As noted above, Mehaffy has certainly thought deeply about matters of urban design, and is clearly on target in his criticisms of much recent, sprawl-encouraging development. Still, after a salutary review of the large environmental cost of the deliberately planned, “strip-mall and tract housing” suburban development that dominated post–World War II America, Mehaffy claims we need a new “operating system of growth.” It seems he wants to repair the problems produced by top-down attempts to engineer society … with a new, better attempt to top-down engineer society. Still, he again hits the target when he notes that “the primary aim of architectural design today is, very simply, not to find the best possible solution for human environments, but rather, to create adventurous new sculptural works of art on a gigantic scale.”

Mehaffy is correct, in my view, to claim that the city should be organized for the good of all of its residents, and in noting that typically cities will be prosperous in proportion to how well they align with that ideal. But when he claims this is necessary “for justice,” I have to wonder how, having rejected the idea of transcendent values as something old-fashioned and “Platonic,” Mehaffy can invoke an ideal of “justice” as supporting the sort of city organization he (and I!) wish to see realized.

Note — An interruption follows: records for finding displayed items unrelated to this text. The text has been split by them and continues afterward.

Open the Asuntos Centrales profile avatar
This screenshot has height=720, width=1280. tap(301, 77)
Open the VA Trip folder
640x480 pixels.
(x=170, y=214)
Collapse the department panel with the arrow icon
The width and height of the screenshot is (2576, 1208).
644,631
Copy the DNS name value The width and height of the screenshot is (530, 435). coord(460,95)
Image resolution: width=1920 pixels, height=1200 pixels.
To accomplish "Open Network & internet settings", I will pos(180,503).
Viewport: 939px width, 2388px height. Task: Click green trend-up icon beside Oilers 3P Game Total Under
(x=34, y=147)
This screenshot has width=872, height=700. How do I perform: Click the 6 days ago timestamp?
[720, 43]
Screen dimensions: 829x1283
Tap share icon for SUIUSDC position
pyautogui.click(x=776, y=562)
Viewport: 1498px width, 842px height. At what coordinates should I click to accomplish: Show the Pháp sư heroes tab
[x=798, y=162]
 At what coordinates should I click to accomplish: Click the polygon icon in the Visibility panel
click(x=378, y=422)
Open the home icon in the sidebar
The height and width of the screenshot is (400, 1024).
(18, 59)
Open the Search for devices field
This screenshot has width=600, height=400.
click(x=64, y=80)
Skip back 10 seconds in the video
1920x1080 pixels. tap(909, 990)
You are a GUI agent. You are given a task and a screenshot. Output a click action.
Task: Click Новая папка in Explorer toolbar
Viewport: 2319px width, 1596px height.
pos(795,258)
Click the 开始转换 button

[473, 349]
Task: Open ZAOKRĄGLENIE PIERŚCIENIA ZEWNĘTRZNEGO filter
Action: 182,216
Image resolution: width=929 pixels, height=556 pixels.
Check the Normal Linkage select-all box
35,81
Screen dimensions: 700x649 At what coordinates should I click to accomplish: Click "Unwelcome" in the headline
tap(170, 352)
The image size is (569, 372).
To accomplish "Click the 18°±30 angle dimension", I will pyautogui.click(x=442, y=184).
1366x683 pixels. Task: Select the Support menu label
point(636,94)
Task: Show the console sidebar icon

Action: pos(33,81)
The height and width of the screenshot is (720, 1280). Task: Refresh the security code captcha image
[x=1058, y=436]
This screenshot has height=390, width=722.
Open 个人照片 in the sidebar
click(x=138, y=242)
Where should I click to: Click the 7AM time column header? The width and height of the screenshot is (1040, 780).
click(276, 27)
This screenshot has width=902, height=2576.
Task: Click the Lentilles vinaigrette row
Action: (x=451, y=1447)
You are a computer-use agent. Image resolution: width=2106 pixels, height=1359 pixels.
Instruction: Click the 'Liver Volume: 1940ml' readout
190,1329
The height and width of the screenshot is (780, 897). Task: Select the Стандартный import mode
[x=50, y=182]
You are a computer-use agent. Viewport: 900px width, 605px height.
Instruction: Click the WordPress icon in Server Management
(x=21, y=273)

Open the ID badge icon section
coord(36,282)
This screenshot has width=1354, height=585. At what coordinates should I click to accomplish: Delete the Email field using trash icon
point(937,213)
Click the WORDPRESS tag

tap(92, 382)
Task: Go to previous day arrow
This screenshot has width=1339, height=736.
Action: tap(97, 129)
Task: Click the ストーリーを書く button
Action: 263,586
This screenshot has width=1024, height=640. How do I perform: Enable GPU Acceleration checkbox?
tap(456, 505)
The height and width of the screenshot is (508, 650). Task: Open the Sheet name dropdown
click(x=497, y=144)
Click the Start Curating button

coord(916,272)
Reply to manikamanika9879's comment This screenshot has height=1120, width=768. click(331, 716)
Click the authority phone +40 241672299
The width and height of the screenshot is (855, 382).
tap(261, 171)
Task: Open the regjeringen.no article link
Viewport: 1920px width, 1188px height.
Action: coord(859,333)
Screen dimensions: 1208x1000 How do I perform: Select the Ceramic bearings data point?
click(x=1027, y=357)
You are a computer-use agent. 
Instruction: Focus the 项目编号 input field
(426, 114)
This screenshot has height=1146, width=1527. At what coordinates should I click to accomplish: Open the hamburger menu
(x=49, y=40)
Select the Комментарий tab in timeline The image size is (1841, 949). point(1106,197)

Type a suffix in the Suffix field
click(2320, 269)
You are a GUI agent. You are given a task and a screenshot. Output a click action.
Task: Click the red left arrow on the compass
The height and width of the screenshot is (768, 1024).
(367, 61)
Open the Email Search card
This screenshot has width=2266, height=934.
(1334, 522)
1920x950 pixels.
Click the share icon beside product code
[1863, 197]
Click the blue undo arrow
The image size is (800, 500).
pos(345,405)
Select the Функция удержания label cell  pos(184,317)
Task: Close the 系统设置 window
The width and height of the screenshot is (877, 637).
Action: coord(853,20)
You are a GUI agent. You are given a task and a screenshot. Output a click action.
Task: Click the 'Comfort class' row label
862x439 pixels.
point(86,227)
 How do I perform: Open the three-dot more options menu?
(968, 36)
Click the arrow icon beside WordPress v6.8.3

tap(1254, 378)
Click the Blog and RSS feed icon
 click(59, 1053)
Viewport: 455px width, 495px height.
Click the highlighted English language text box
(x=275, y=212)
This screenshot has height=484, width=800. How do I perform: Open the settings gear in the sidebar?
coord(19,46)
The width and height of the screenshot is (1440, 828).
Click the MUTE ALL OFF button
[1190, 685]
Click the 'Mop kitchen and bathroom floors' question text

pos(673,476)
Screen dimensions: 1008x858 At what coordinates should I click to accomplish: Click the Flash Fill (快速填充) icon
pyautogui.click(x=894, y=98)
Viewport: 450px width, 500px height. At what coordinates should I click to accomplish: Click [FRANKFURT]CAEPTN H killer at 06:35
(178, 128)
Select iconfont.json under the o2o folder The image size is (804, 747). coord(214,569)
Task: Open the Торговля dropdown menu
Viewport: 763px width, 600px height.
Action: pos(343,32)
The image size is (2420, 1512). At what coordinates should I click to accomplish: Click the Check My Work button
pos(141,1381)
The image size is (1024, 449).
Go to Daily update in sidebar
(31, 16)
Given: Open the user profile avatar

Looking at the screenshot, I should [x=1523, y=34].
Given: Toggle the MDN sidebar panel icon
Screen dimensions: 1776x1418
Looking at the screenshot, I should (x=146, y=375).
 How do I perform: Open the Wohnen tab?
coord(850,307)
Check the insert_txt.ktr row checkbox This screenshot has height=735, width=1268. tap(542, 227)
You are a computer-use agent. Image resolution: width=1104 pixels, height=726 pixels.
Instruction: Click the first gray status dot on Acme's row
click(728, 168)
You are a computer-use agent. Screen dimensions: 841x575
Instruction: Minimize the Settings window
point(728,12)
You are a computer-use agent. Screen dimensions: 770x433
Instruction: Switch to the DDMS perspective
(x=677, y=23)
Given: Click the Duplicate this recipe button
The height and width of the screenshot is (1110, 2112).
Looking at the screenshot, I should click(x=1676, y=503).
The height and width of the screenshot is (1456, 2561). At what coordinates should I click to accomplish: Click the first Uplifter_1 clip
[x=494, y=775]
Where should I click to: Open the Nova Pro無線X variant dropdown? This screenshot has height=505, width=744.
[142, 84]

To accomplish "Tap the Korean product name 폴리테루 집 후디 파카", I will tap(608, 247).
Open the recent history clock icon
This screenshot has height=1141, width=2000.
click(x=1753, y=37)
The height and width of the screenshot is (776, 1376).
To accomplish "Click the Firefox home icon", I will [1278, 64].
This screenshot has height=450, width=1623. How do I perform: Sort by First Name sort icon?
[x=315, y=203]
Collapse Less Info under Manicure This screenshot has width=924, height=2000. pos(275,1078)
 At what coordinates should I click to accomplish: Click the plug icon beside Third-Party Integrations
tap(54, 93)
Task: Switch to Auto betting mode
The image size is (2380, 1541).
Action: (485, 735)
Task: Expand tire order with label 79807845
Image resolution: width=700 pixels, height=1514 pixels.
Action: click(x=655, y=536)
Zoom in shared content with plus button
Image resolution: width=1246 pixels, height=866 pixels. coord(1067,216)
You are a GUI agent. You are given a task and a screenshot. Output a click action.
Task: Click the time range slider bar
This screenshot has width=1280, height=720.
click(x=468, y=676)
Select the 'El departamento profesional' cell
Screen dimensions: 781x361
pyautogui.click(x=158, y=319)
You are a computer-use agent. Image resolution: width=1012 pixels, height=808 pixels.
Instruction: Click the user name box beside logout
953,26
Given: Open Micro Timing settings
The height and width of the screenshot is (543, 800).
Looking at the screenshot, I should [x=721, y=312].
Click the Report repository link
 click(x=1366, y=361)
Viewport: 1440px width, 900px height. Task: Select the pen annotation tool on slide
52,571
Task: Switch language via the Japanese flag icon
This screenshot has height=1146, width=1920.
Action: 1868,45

If he wishes to ground his ideas about urban living on noting “interesting and useful structural relationships and isomorphic properties, without respect to any metaphysical or ontological assumptions,” then how in the world can the notion of “justice” insert itself? Entities like minerals, metal alloys, semiconductors, and drugs all have “interesting and useful structural relationships and isomorphic properties,” but I have never encountered anyone who would term one particular alloy “just,” and another “unjust.” My point here is that, while Mehaffey’s regard for the common good as an overriding concern in urban policy is laudatory, his reflexive (see “of course not!” above) dismissal of granting any reality to the transcendent renders his concern for the “justice” of social conditions without any anchor. After all, the Gulag certainly must have had “interesting and useful structural relationships,” and slave-holding societies “isomorphic properties”: so, without any “metaphysical or ontological assumptions,” on what basis would Mehaffy condemn them? (And, please note, I’m sure he would do so: what I am pointing out is that, while Mehaffy’s heart is in the right place, his “philosophy” surely is not.)

Mehaffy has done his readers a great service in showing the mutual support the ideas of Jacobs and Alexander provide for each other, and has many salutary suggestions on urban design. It is unfortunate that he was unable to resist entering philosophical discussions in which he did not seriously grapple with the other discussants, but that excursion does not render this book unworthy of an urbanist’s attention.  


Gene Callahan is a Lecturer in Computer Science and Economics at St. Joseph’s College and a Research Fellow at the Collingwood and British Idealism Centre at Cardiff University, Wales. He is the author of Economics for Real People and Oakeshott on Rome and America.